La marionnette : un ensemble de pratiques ludiques créatives, une multiplicité de formes
théâtrales spectaculaires, un véhicule culturel majeur. Dans ce premier volet du dossier
nous redécouvrirons quelques pratiques diversifiées de jeu précédées par des constructions
minimales. « Moi, je construis des marionnettes, avec de la ficelle et du papier... »
Beaucoup ont en tête ces paroles de chanson. Au-delà d’une anecdote achetée au
magasin de souvenirs des sentiments, ces quelques mots décrivent bien la démarche
inhérente à tout montreur de marionnettes, amateur ou professionnel.

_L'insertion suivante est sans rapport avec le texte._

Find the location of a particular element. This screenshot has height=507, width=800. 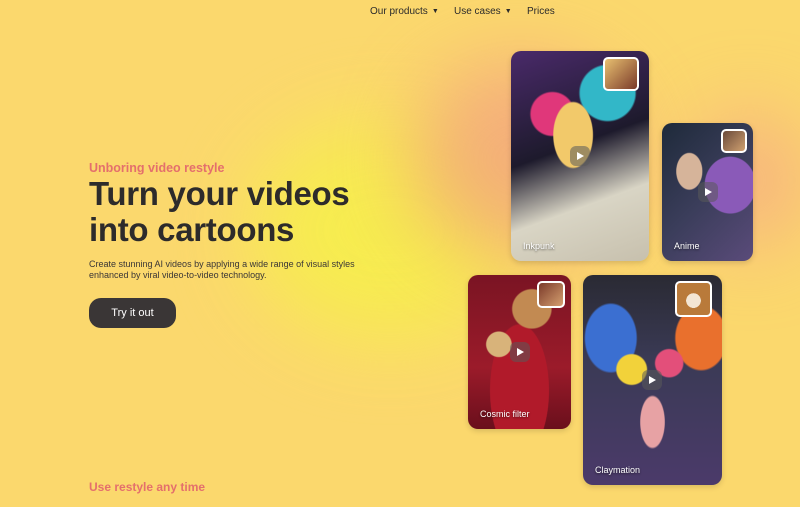

nav-our-products: Our products ▼ is located at coordinates (404, 12).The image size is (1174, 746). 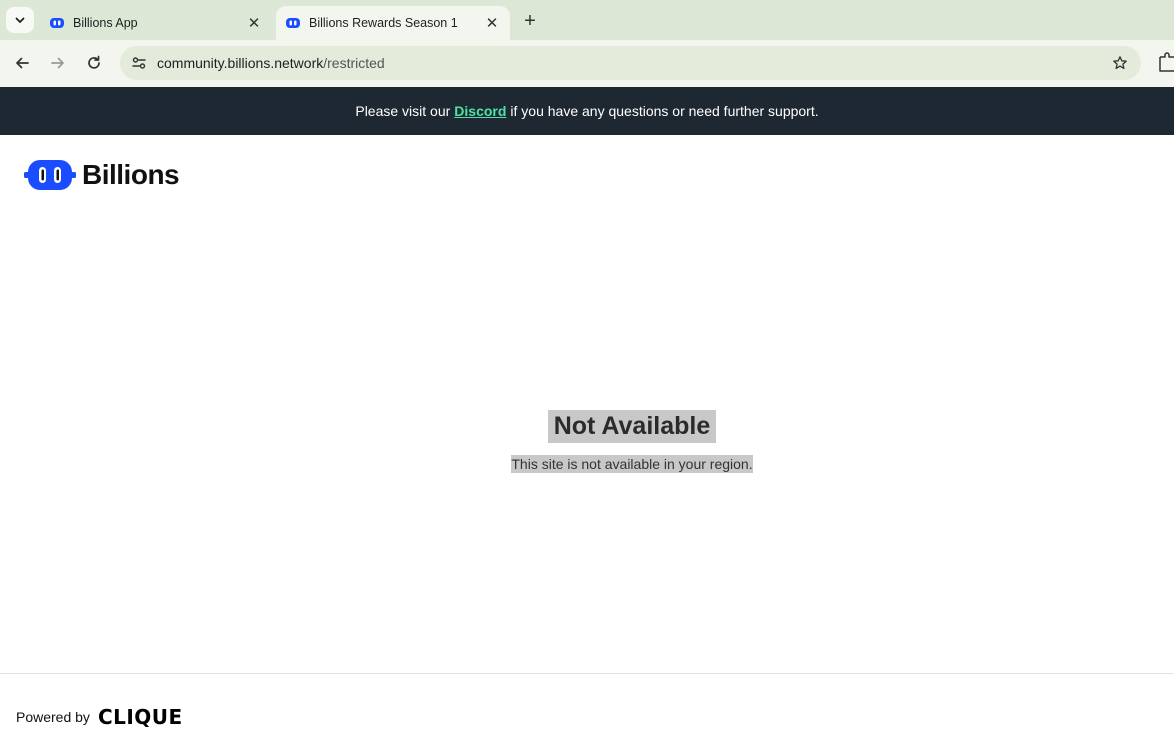 What do you see at coordinates (384, 23) in the screenshot?
I see `tab-title: Billions Rewards Season 1` at bounding box center [384, 23].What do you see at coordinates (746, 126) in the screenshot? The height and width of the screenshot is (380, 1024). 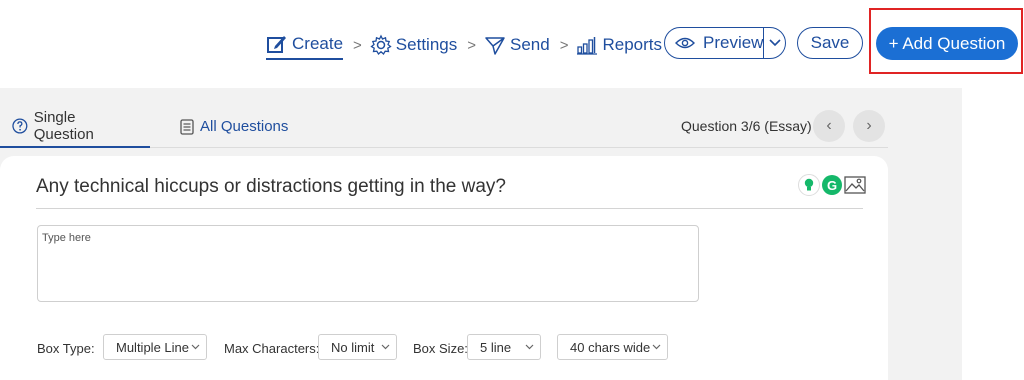 I see `question-position: Question 3/6 (Essay)` at bounding box center [746, 126].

Il s’agit tout à
la fois d’imaginer, associer, penser, dessiner peut-être mais aussi d’agir : faire, pétrir,
couper, ajouter, coller, agrafer, coudre, ajuster, mesurer, froisser, déchirer, manier,
manipuler, déplier, mettre en voix, invectiver, chuchoter, murmurer, faire silence, opiner,
tonitruer et partant s’étonner, s’envoler, faire frisson, frémissements, peur et plaisir.

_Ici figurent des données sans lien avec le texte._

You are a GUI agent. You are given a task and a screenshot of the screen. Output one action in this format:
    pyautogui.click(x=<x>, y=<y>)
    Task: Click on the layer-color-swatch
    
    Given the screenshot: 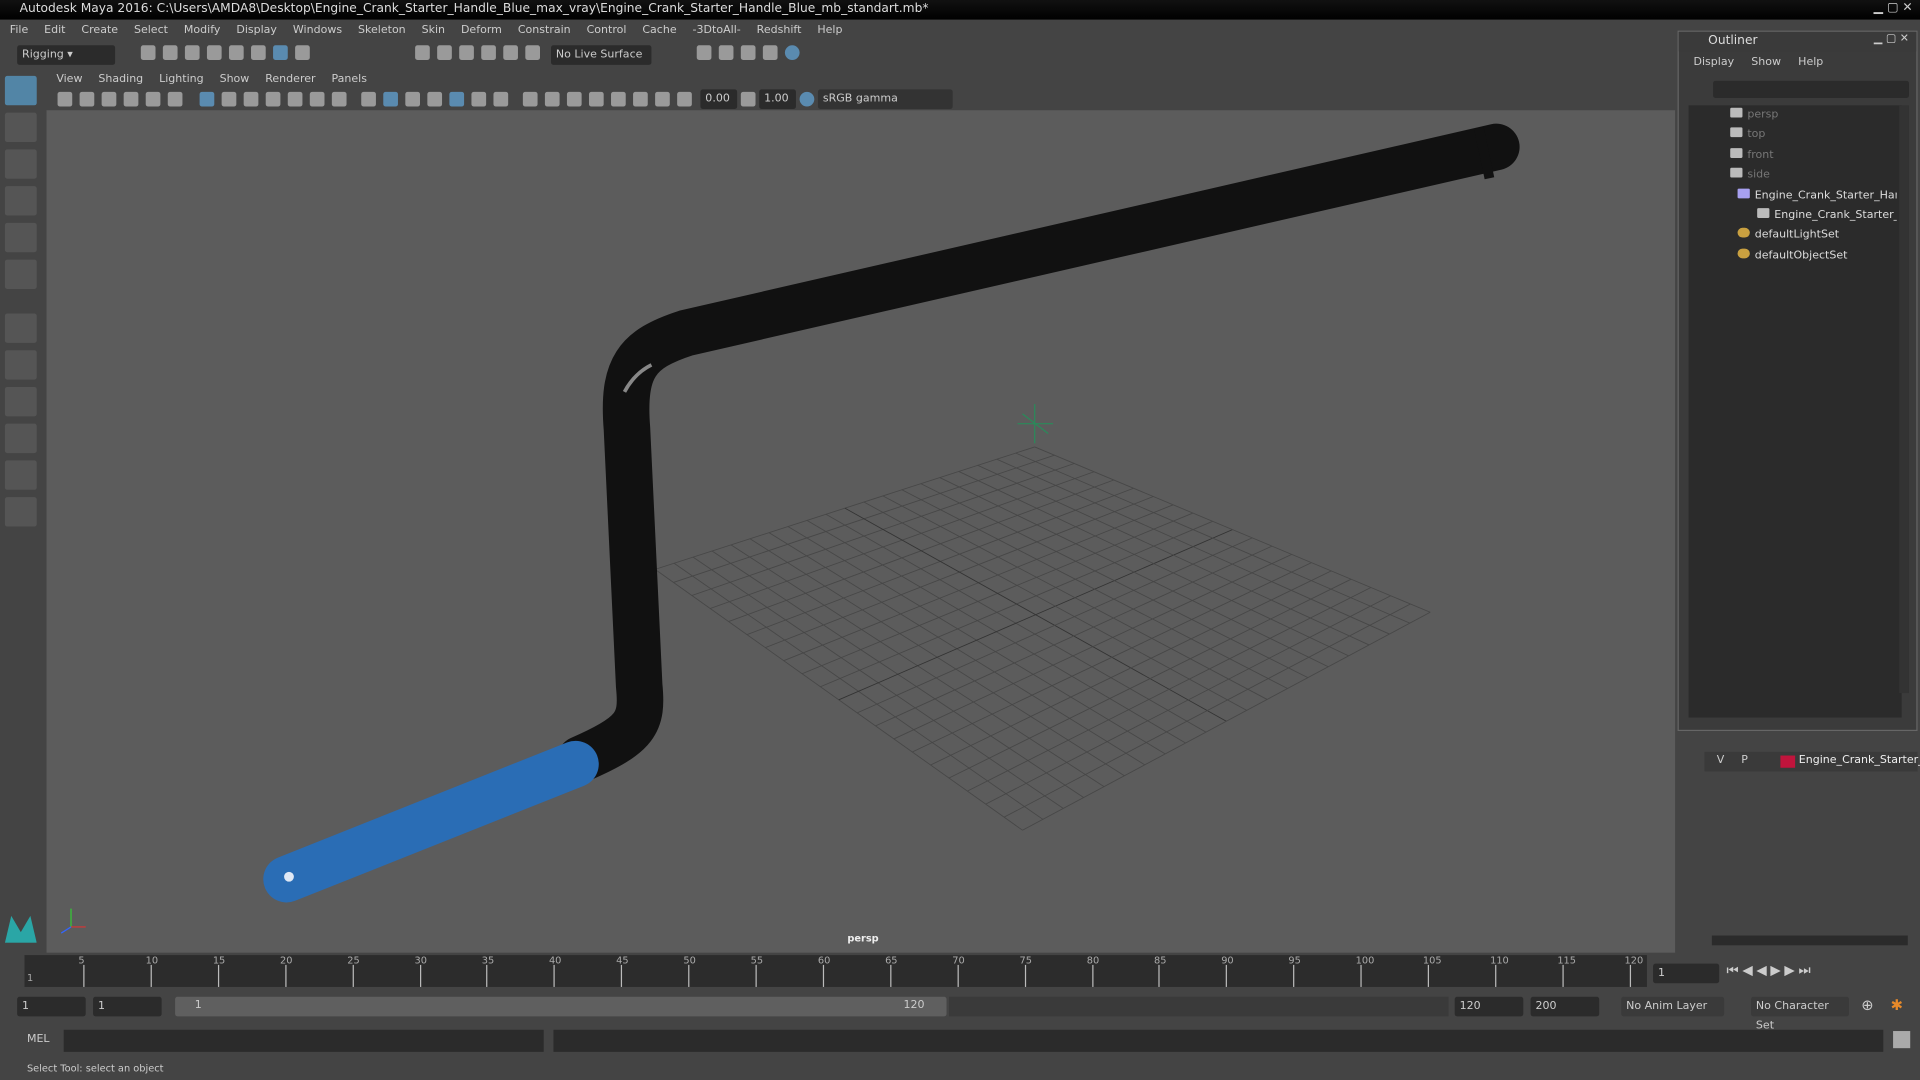 What is the action you would take?
    pyautogui.click(x=1788, y=762)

Ce premier dossier ouvre la piste. En éclaireur, il donne à savourer des gourmandises et
à s’enivrer d’un jeu aux parfums particuliers. La main agit, les doigts remuent, s’agitent, la voix formule, tonne, gribouille, les formes se déploient. Le corps est prolongé parfoisdémesurément, le geste brouillonne et souvent précise, la geste bouillonne, s’insinue
entre le rêve et le réel, fait éclair, orage comme entre le jazz et la java. Et parfois le silence
et l’immobile se font jour entre poétique et verbe. La marionnette, figure de proue, en
poupe, poupée à brandir, à montrer, à revendiquer, média pluriel mais médium singulier,
tellement, qu’il colle à la main qui le nourrit, qu’il la change, la modifie, la modèle comme on travaille la glaise. L’important c’est de jouer, on joue, on met en jeu l’appareil corporel et les rouages des mécanismes de la pensée, de l’invention. la parole est un mouvement de plus, une ondée, une ombre sonore, une mise en mots de l’objet prenant corps,la parole ne s’ajoute pas, elle est là ou pas, elle est partie intégrante du process, au coeur , au choeur parfois, du jeu, du ballet ludique. La marionnette interprète parce qu’elle est là, qu’elle existe. la marionnette est toujours devant et la personne est derrière comme cachée et pourtant bien là, mais pas trop, même si on la voit, même si on la devine et
a contrario peut-être trop même si on ne la voit pas.